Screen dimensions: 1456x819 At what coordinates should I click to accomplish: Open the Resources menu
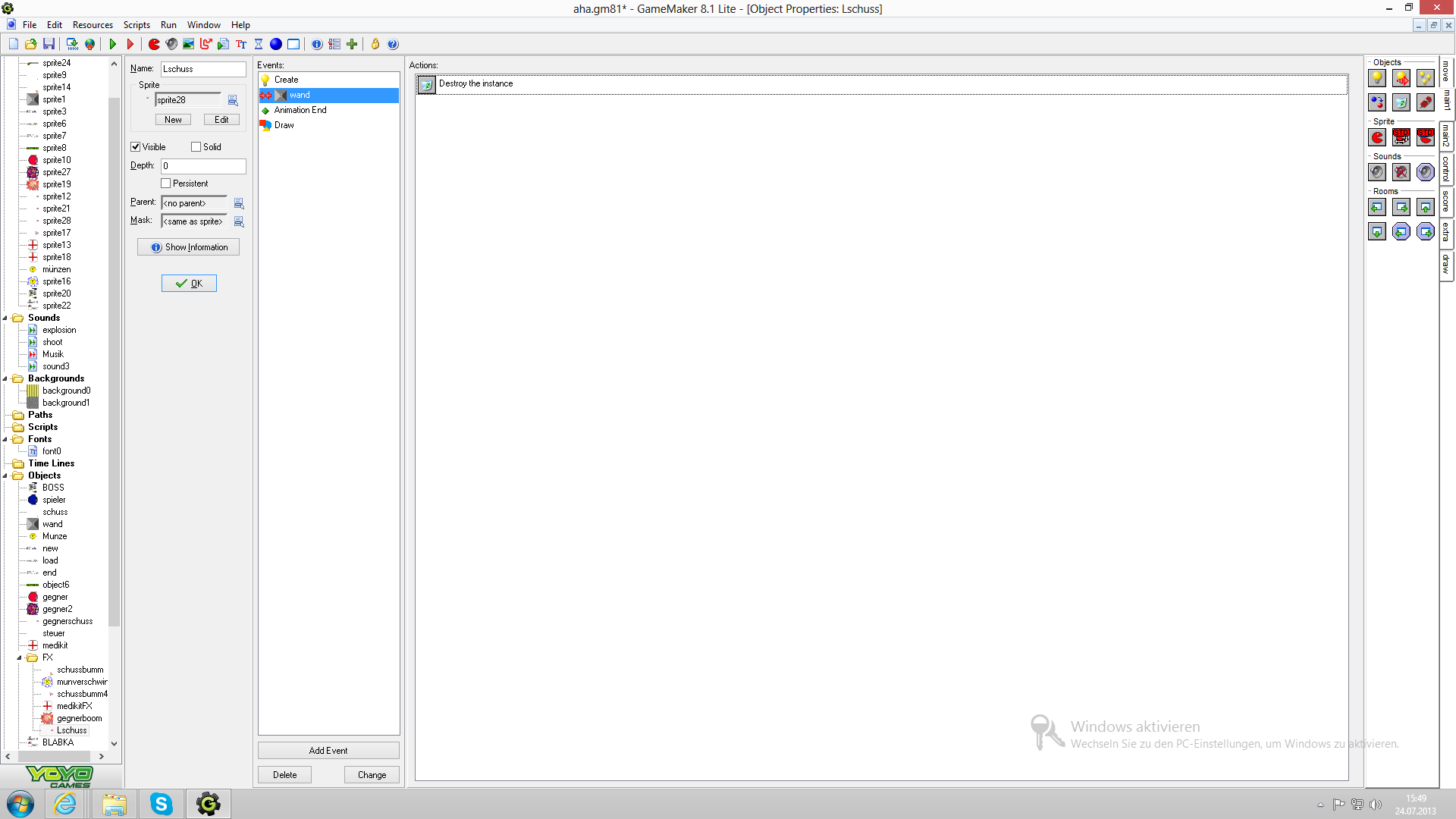pos(93,25)
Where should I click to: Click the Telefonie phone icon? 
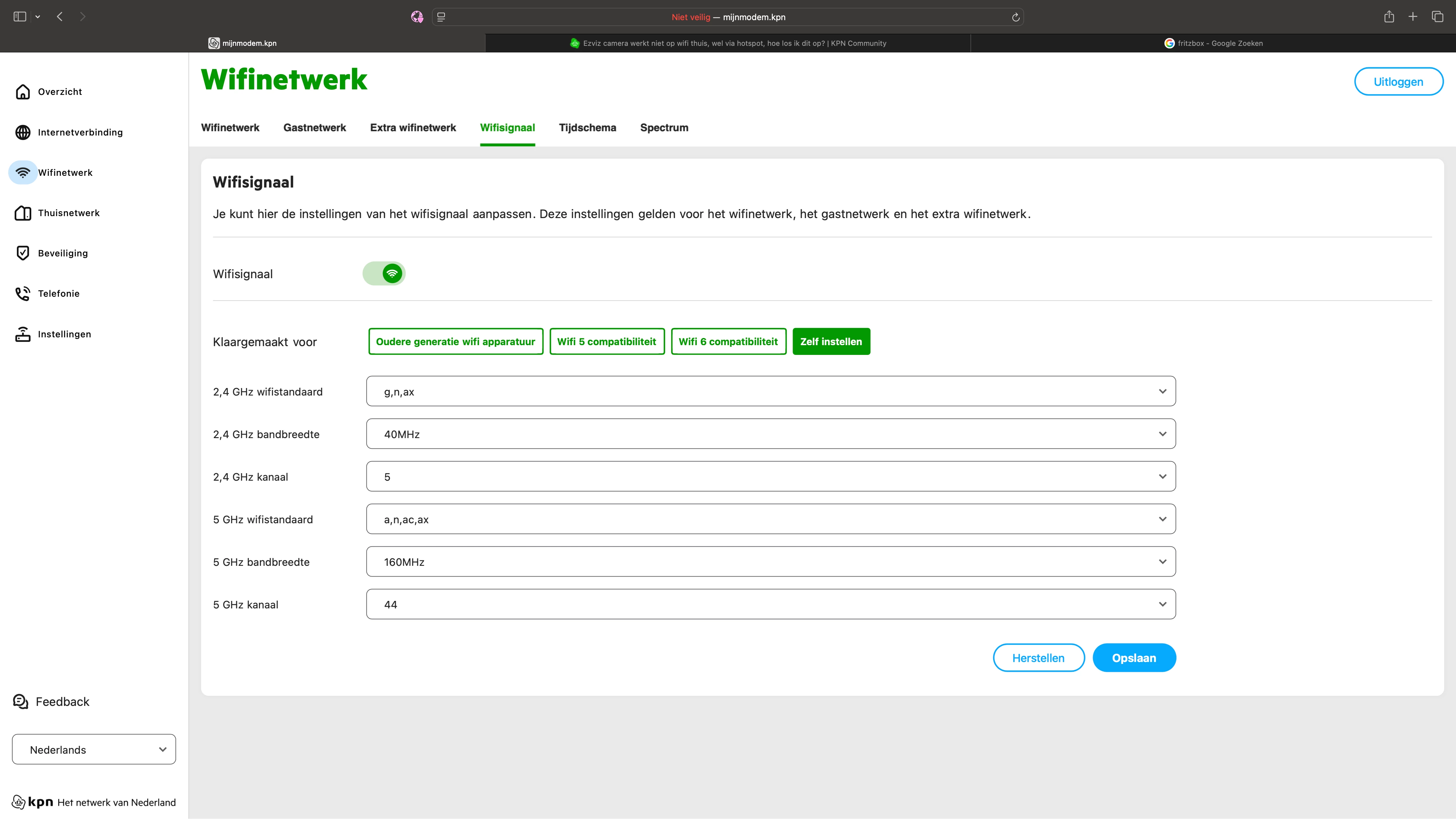tap(23, 293)
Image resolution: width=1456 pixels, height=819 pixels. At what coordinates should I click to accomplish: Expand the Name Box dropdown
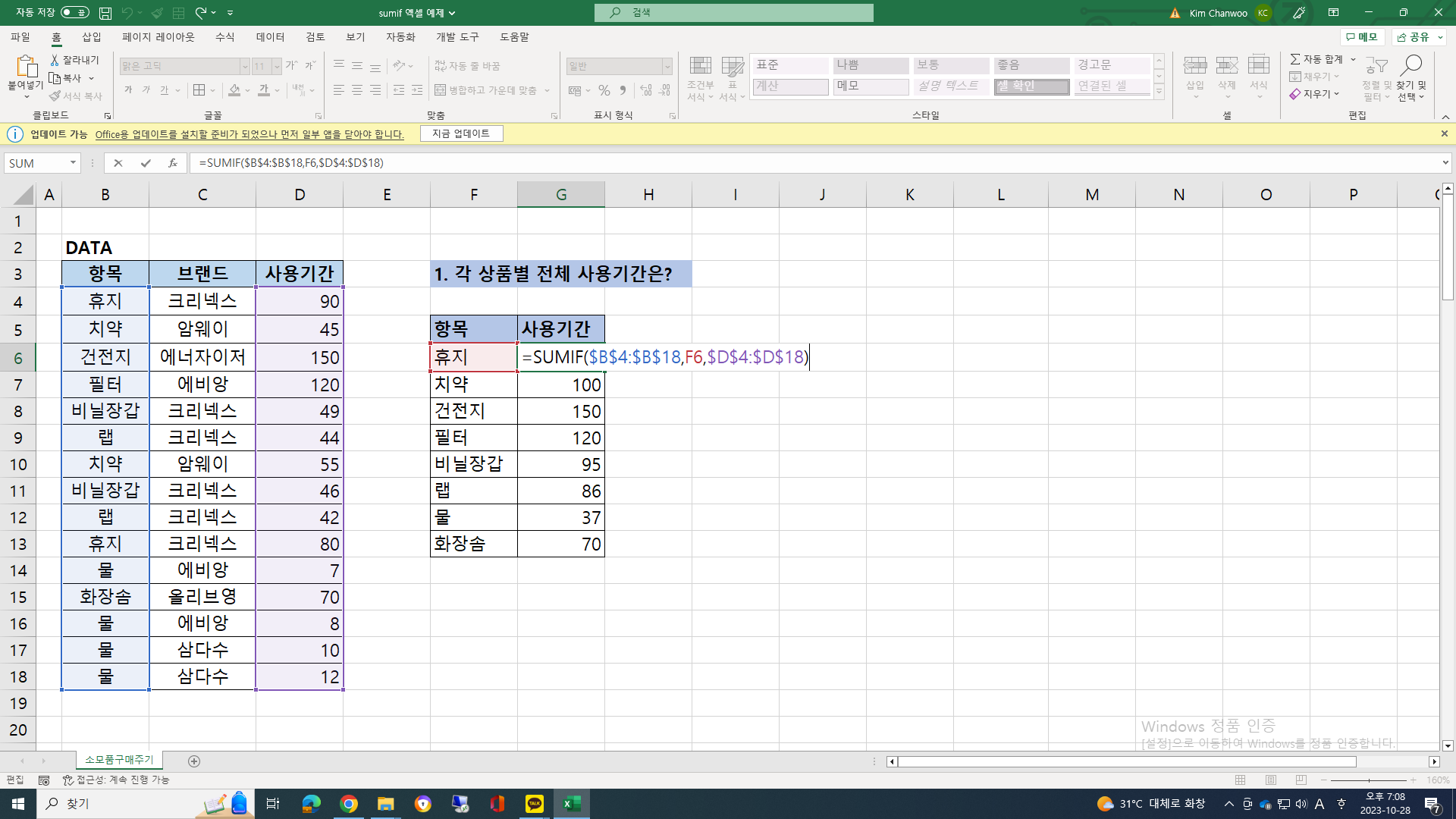pos(73,163)
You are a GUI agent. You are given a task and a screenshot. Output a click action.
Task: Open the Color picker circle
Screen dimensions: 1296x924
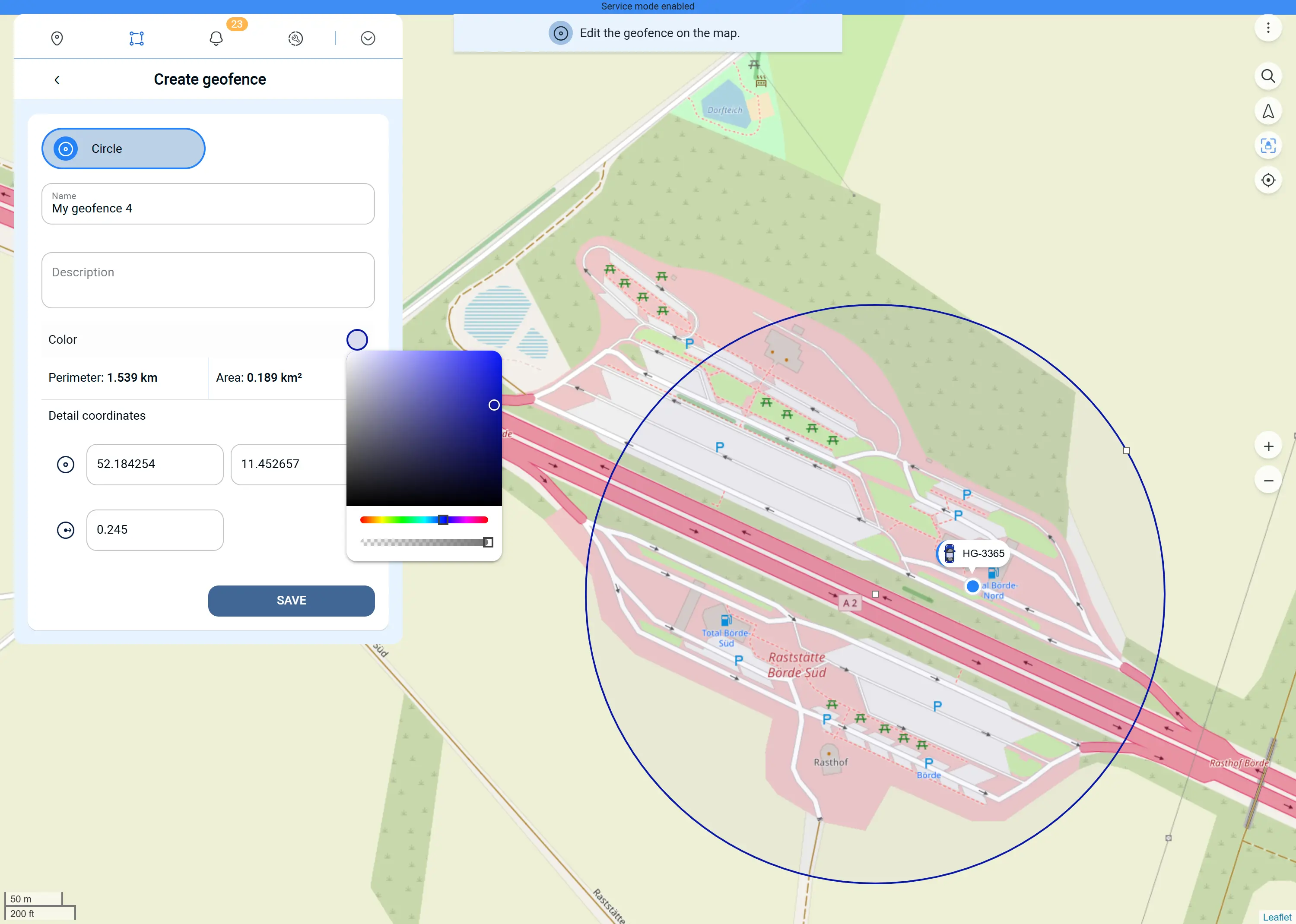point(357,339)
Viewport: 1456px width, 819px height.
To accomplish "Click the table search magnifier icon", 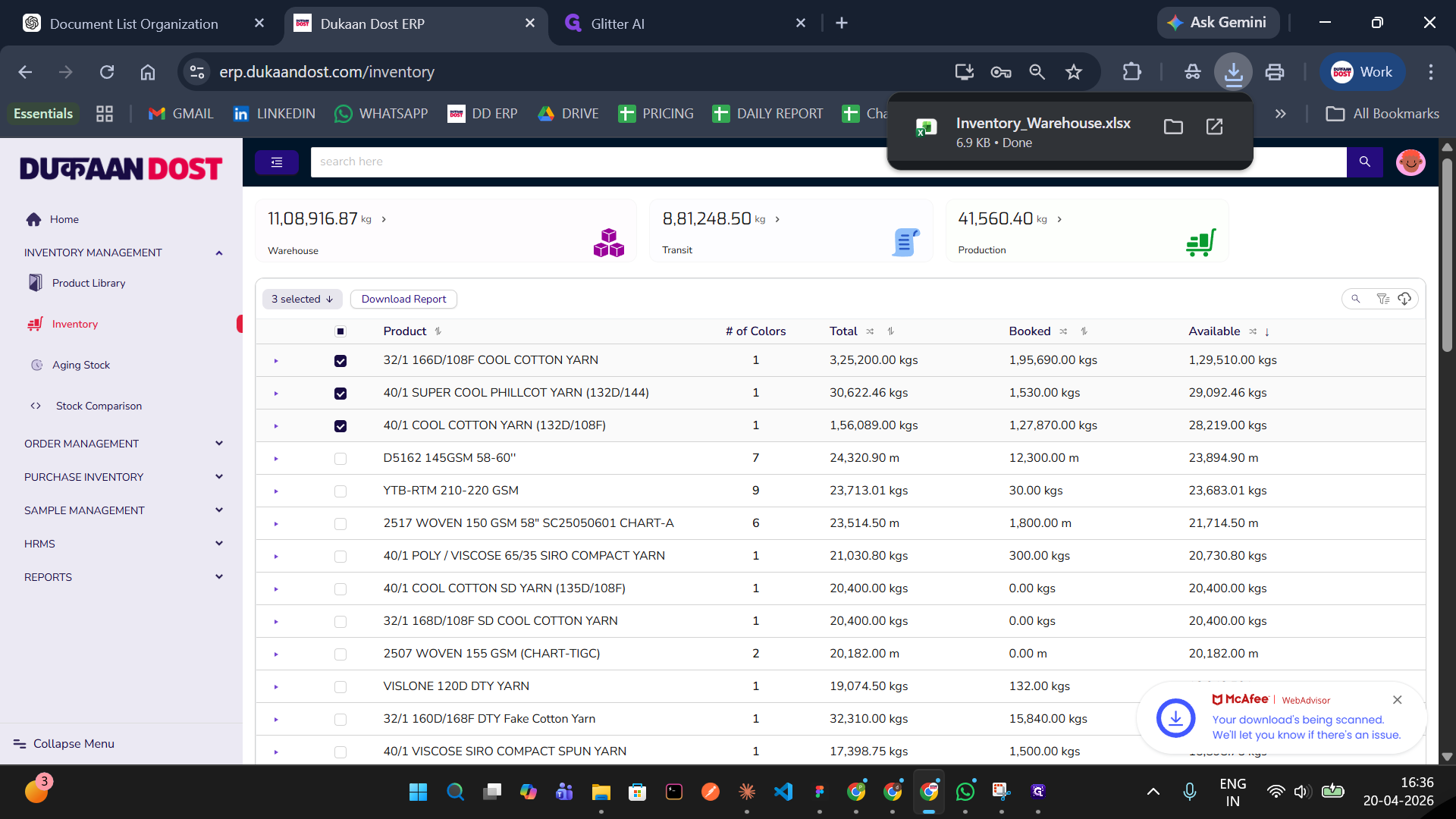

____________________

=== EXERCISE DIRECTIONS ===
Set down the line containing "Viewport: 1456px width, 819px height." and every line after it up to the end of the material, exactly as written, but not the pictures.

=== RESPONSE TO THE TASK ===
Viewport: 1456px width, 819px height.
To accomplish "Click the table search magnifier icon", 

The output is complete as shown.